Black oak and maple show strong dispersion from one another across all distances (observed Ripley’s K below the theoretical values). The same pattern can be seen between maple and hickory trees. Black oak and hickory, however, show strong clustering at all distances past ~25m.
2.2 Interpret
All three tree species - black oak, maple, and hickory - group significantly within species in point pattern analysis using Ripley’s K. This follows from our initial expectations, that trees would be more likely to group around conspecifics. This tracks ecologically, since saplings would be more likely to be found in an area with adults, so groupings slowly develop.

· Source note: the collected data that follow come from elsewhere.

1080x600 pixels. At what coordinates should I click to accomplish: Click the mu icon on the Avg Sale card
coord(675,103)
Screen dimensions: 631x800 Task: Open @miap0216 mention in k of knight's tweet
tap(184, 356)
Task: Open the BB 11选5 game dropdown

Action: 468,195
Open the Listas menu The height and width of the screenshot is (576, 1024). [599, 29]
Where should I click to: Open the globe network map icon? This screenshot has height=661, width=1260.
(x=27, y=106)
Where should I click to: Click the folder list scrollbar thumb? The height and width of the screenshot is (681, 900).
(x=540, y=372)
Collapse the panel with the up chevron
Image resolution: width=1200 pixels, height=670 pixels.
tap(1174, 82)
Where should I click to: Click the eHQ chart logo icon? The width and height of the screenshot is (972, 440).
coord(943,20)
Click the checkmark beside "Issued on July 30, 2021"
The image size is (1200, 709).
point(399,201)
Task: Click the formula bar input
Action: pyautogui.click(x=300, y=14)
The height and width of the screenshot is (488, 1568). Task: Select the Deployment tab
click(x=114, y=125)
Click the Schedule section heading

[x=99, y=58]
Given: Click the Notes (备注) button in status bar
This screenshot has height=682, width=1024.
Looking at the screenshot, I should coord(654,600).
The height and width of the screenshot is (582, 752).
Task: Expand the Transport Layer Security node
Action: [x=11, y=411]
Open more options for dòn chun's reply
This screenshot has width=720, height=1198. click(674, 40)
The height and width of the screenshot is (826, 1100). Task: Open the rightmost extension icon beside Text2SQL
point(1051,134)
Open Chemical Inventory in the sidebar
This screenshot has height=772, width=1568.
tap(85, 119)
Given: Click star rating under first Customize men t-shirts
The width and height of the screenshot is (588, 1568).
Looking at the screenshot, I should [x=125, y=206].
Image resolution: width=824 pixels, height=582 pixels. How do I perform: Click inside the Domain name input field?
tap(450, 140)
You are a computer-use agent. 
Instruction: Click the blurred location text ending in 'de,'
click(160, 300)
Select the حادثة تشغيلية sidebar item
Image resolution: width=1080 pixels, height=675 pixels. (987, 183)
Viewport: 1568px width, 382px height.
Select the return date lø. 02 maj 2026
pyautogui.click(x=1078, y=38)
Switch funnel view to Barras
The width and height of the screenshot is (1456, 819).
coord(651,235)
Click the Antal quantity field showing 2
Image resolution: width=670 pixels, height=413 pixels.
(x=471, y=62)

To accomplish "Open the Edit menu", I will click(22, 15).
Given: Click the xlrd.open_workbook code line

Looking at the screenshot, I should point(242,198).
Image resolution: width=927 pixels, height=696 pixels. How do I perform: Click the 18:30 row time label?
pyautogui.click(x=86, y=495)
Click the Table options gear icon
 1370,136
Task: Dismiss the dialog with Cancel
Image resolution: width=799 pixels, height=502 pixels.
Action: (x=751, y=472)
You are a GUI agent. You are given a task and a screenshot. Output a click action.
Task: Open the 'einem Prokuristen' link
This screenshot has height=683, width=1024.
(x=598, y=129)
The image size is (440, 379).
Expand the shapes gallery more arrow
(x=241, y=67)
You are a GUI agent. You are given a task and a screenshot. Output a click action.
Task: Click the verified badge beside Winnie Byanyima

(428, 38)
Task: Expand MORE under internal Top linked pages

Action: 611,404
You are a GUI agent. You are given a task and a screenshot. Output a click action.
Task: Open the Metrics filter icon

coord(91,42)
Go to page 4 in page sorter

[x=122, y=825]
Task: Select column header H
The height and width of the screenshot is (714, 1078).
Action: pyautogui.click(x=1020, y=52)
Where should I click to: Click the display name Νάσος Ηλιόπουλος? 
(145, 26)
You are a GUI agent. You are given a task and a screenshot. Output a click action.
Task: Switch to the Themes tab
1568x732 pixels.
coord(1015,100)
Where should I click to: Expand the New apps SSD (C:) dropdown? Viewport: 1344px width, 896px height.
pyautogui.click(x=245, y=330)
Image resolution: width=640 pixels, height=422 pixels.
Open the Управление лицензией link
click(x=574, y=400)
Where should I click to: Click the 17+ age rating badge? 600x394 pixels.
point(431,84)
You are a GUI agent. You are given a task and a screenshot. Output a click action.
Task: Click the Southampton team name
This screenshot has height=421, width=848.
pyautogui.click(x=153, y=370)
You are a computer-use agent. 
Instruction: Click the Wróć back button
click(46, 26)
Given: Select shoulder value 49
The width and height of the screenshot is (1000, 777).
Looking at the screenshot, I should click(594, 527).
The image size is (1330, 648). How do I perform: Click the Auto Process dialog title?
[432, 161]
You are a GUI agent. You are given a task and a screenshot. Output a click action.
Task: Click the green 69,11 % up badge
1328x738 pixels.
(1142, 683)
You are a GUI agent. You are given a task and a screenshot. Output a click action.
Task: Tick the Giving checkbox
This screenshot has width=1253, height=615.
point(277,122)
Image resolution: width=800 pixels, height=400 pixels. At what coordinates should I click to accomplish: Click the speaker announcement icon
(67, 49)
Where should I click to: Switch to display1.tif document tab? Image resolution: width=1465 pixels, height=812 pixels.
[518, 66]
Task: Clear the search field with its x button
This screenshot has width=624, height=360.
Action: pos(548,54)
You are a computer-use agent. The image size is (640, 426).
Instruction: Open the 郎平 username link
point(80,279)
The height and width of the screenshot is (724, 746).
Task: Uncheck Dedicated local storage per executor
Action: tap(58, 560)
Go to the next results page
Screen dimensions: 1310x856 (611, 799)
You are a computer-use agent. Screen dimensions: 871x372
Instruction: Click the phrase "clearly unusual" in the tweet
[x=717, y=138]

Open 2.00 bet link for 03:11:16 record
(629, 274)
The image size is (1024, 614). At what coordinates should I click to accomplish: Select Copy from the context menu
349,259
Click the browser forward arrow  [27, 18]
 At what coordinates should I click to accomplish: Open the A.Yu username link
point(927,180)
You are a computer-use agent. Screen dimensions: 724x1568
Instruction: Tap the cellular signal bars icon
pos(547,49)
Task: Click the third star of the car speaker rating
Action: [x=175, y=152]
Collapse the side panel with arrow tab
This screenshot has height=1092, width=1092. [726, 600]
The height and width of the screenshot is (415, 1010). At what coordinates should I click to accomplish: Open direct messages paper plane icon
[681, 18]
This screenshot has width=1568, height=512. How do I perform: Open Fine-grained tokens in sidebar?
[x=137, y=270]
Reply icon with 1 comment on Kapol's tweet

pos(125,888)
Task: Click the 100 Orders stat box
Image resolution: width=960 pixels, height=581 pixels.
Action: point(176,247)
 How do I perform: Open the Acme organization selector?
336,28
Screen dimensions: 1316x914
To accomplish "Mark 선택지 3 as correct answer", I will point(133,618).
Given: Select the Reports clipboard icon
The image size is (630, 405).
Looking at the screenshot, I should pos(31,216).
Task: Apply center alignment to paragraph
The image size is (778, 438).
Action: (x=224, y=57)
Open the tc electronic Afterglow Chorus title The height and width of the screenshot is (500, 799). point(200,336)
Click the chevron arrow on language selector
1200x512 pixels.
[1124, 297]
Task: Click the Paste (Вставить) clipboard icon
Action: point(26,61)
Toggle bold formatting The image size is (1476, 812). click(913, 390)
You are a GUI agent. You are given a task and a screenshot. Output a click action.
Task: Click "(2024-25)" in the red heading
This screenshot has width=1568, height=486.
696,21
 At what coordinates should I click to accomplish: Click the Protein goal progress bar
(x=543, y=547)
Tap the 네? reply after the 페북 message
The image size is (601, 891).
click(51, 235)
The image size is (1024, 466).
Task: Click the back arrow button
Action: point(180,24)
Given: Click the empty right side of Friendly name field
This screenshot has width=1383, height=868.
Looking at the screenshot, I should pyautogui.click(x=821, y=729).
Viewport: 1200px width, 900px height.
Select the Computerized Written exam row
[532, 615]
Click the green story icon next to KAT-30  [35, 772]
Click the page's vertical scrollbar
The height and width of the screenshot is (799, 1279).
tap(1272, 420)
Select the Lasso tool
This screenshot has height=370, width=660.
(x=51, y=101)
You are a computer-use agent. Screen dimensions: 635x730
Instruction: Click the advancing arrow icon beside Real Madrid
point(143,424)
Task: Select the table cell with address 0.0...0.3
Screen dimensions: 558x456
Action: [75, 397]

The pairwise crosses of trees show that maples - with the highest drought tolerance of the three trees - are repelled from both black oaks and hickories. This suggests that regions of the forest where maples are found might have a lower soil moisture content than areas where hickory and black oak are more prevalent. Based on the map, the southern-central region of the forest would potentially have drier soil than the northwestern and northeastern corners. Furthermore, black oak and hickory, rather than being in complete spatial randomness to one another, are significantly grouped together. Hickories have a medium drought tolerance, and black oak have the lowest. Soil moisture does not appear to have a strong enough gradient in this forest to separate hickories and black oaks. Furthermore, there appears to be other conditions occurring with these two species that draws them together. More data on this area - such as topography or sources of water - would help elucidate this separation between tree species.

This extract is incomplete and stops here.